Cell and Tissue Signatures in Trisomy 21 Human Fetal Hearts

Lay Summary: Worldwide 1.35 million babies are born with heart anomalies each year. Among them, patients with Trisomy 21 present with variety of heart defects. As the name suggests, Trisomy 21 patients have an extra chromosome 21. Interestingly, despite the shared genetic abnormality, only about 50% of Trisomy 21 patients will develop heart defects in their lifetime. The reason for this is unclear. The consequences for patients that do develop cardiac defects can be severe,and affected children need extensive surgery right after birth, or heart transplants. Even with the surgical treatment, most patients with congenital heart defects have a shorter life expectancy, are restricted in their physical activity, are more susceptible to additional complications and experience compromised quality of life overall. One reason for the lack of treatment is that the underlying causes for the malformations remain poorly understood. This is due, in part, to a lack of animal models that recapitulate the human disease and would allow for more in depth studies of the disease mechanism. Here we will take advantage of the newly established biorepository for human fetal tissue at Mount Sinai. We will analyze hearts from healthy and Trisomy 21fetuses. Specifically we will determine any changes in the cell types present in patientscompared to healthy hearts, if the cell types express different genes or gene networks, and if there are structural differences between such as the formation of septal defects.
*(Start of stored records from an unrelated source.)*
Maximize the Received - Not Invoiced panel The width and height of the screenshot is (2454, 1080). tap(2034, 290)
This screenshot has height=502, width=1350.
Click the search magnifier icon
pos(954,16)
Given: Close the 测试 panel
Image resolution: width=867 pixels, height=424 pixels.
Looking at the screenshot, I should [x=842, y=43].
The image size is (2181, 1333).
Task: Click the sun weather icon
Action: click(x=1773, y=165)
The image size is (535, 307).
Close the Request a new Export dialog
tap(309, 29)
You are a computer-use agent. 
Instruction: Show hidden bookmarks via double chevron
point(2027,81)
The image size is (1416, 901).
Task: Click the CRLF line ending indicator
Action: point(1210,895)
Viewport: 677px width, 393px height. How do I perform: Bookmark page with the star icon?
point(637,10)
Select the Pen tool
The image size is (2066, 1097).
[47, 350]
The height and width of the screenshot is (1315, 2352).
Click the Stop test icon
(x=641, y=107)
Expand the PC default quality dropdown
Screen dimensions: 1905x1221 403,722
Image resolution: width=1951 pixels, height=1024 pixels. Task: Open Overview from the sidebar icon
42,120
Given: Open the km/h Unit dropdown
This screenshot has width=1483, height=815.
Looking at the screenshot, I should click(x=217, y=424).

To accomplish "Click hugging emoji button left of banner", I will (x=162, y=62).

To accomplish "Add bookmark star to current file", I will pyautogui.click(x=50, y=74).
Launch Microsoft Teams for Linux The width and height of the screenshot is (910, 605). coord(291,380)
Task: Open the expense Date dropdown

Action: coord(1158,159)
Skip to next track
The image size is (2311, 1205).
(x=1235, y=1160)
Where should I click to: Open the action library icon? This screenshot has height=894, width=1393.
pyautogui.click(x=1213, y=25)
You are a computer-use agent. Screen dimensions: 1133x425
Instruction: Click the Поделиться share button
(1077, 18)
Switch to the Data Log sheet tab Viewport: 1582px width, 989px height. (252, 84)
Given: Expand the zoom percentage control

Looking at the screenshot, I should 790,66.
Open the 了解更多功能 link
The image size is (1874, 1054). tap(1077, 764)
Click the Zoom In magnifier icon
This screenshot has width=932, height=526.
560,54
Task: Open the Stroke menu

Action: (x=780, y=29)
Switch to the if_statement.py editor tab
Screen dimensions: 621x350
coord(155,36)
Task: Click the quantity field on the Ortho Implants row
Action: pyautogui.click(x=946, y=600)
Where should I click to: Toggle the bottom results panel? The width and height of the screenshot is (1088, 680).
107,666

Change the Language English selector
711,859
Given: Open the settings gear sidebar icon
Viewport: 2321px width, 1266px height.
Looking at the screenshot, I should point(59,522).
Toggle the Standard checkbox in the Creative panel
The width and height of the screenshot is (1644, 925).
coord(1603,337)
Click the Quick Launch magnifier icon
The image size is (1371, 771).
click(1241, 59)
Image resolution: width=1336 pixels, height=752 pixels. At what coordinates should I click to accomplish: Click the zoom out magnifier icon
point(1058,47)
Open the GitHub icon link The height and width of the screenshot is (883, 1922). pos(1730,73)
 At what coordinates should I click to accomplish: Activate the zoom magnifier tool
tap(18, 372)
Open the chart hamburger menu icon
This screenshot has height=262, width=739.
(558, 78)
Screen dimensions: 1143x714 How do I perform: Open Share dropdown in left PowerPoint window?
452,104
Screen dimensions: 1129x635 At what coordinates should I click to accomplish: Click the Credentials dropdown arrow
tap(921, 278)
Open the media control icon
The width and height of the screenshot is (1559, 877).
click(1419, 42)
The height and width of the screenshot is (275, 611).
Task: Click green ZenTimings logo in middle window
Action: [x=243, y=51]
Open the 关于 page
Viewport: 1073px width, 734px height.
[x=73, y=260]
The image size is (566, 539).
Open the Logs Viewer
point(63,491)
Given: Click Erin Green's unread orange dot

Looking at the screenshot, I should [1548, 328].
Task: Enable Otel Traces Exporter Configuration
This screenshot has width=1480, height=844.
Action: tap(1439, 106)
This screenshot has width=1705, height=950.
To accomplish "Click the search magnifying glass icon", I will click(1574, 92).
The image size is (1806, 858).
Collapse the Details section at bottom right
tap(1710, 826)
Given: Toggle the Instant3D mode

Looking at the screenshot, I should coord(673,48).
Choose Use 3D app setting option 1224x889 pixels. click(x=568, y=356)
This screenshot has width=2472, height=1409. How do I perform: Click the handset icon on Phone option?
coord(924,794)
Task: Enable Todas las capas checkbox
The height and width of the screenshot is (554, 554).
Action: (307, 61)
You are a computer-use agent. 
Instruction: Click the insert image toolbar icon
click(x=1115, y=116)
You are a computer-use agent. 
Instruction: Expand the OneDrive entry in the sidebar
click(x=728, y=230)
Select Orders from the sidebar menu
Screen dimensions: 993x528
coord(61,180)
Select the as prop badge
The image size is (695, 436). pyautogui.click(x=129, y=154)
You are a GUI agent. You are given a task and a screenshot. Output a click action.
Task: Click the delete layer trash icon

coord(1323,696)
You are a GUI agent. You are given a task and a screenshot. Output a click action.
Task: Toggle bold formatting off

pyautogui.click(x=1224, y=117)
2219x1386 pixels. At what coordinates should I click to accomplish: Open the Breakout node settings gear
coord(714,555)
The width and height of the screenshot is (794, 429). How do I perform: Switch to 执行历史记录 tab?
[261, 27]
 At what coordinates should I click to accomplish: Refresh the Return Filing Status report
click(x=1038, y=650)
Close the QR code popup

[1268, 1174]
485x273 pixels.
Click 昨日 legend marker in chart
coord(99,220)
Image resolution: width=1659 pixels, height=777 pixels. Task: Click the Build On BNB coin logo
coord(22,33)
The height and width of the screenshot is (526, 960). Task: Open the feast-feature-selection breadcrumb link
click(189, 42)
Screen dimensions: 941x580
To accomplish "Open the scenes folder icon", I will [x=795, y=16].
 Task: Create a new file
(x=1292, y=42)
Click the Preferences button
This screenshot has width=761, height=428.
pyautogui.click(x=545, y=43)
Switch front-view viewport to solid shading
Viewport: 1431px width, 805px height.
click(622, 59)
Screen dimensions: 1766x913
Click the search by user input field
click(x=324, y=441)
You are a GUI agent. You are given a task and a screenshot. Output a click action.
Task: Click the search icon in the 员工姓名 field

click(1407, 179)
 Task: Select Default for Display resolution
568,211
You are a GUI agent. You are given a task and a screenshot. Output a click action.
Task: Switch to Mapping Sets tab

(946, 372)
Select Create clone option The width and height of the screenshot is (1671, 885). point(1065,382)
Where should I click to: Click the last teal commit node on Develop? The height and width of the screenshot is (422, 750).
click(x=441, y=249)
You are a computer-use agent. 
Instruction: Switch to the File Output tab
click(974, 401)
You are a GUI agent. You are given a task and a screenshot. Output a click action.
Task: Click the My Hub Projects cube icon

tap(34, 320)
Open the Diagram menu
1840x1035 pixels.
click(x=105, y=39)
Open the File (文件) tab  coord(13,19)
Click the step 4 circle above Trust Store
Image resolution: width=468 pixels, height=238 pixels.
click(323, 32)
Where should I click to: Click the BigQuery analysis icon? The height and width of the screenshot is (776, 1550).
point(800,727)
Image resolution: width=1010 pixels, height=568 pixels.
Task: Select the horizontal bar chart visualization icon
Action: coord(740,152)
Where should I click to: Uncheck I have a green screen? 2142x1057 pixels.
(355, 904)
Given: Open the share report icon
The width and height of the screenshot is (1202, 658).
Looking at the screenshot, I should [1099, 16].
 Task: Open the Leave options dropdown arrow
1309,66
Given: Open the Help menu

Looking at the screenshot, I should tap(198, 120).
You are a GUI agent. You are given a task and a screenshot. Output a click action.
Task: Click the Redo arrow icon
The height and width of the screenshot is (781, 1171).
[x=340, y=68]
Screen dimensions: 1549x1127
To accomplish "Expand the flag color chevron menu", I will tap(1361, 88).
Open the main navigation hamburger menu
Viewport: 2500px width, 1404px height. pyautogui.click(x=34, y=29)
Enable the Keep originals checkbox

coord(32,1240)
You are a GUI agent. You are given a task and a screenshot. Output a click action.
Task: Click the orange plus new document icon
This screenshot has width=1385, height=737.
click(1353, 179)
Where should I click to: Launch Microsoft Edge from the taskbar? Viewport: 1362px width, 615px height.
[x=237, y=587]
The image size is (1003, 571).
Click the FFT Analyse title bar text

Doing these analyses during development, as opposed to in post mortem samples, has the distinct benefit that the time of analysis is closer to the onset of the disease, and thus may help uncover more targetable mechanisms early. The overall goal of the study is to provide an in depth analysis of healthy and Trisomy hearts and to identify the mechanisms responsible for cardiac malformations during development that can be targeted in future clinical approaches.